*SHORT EXERCISE*: Can you give the entry lines below, from the line with "This screenshot has height=563, width=1000." to the line with "Looking at the" (both included), as a JSON list of strings, one per line, with blank lines and the pictures left out?

*SUPPLIED ENTRIES*:
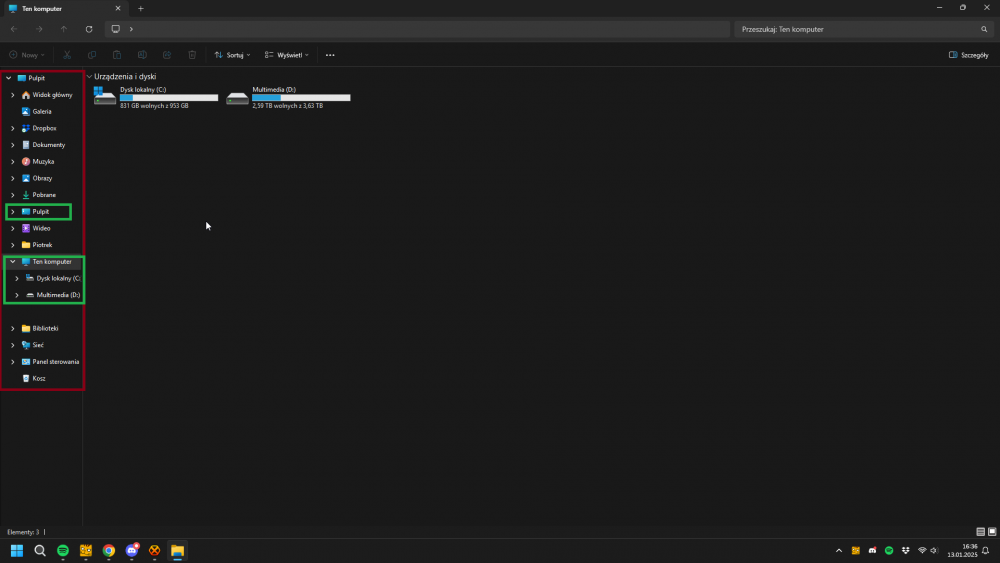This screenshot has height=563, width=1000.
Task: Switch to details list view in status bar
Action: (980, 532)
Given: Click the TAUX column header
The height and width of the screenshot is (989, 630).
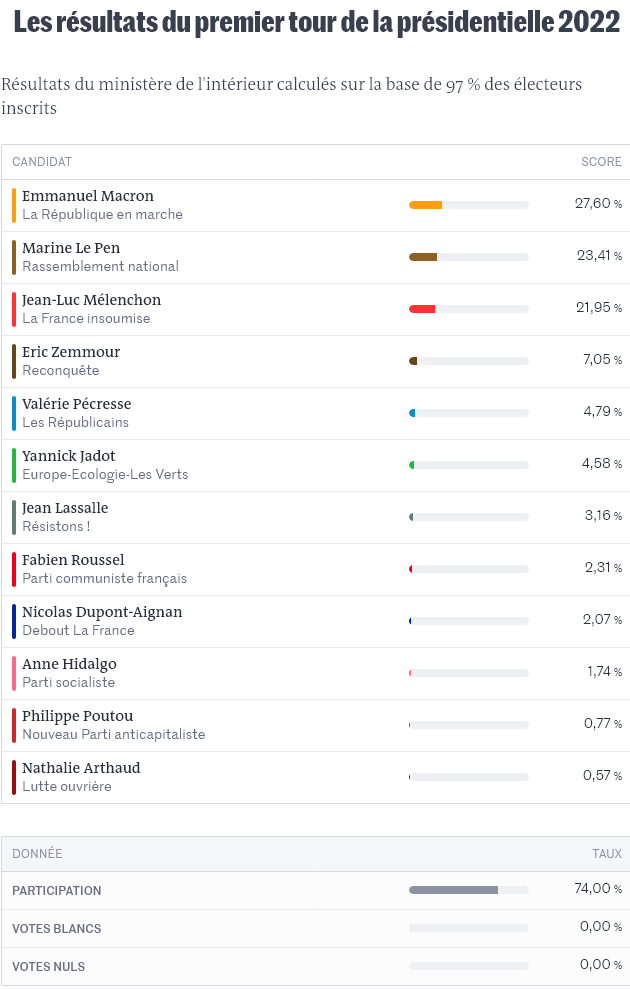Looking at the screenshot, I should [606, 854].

* * *

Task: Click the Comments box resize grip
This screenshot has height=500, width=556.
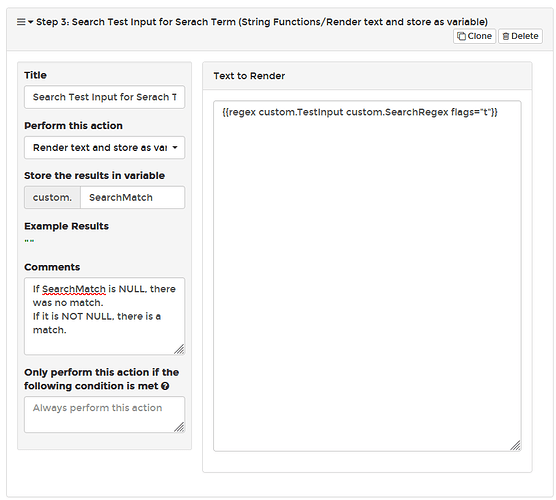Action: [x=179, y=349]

---

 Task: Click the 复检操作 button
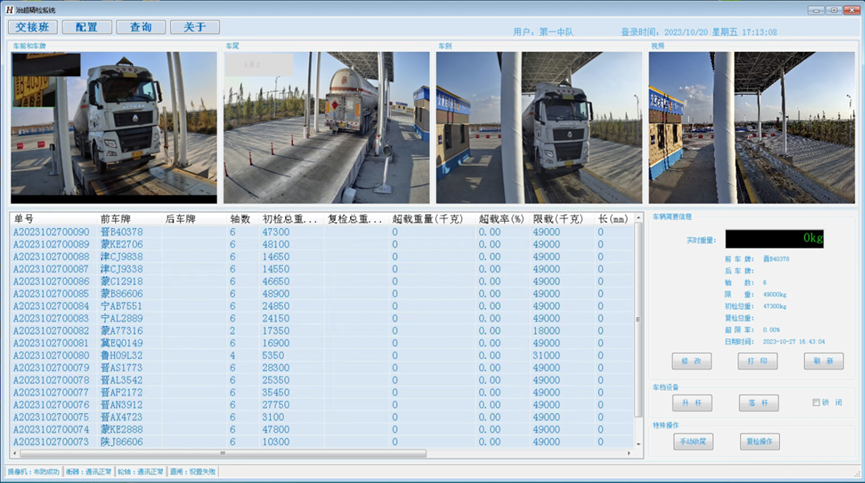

*RESULT OF THIS TASK*:
[
  "This screenshot has height=563, width=1000.",
  "Task: Switch to details list view in status bar",
  "Action: (980, 532)",
  "Given: Click the TAUX column header",
  "The height and width of the screenshot is (989, 630).",
  "Looking at the screenshot, I should [606, 854]."
]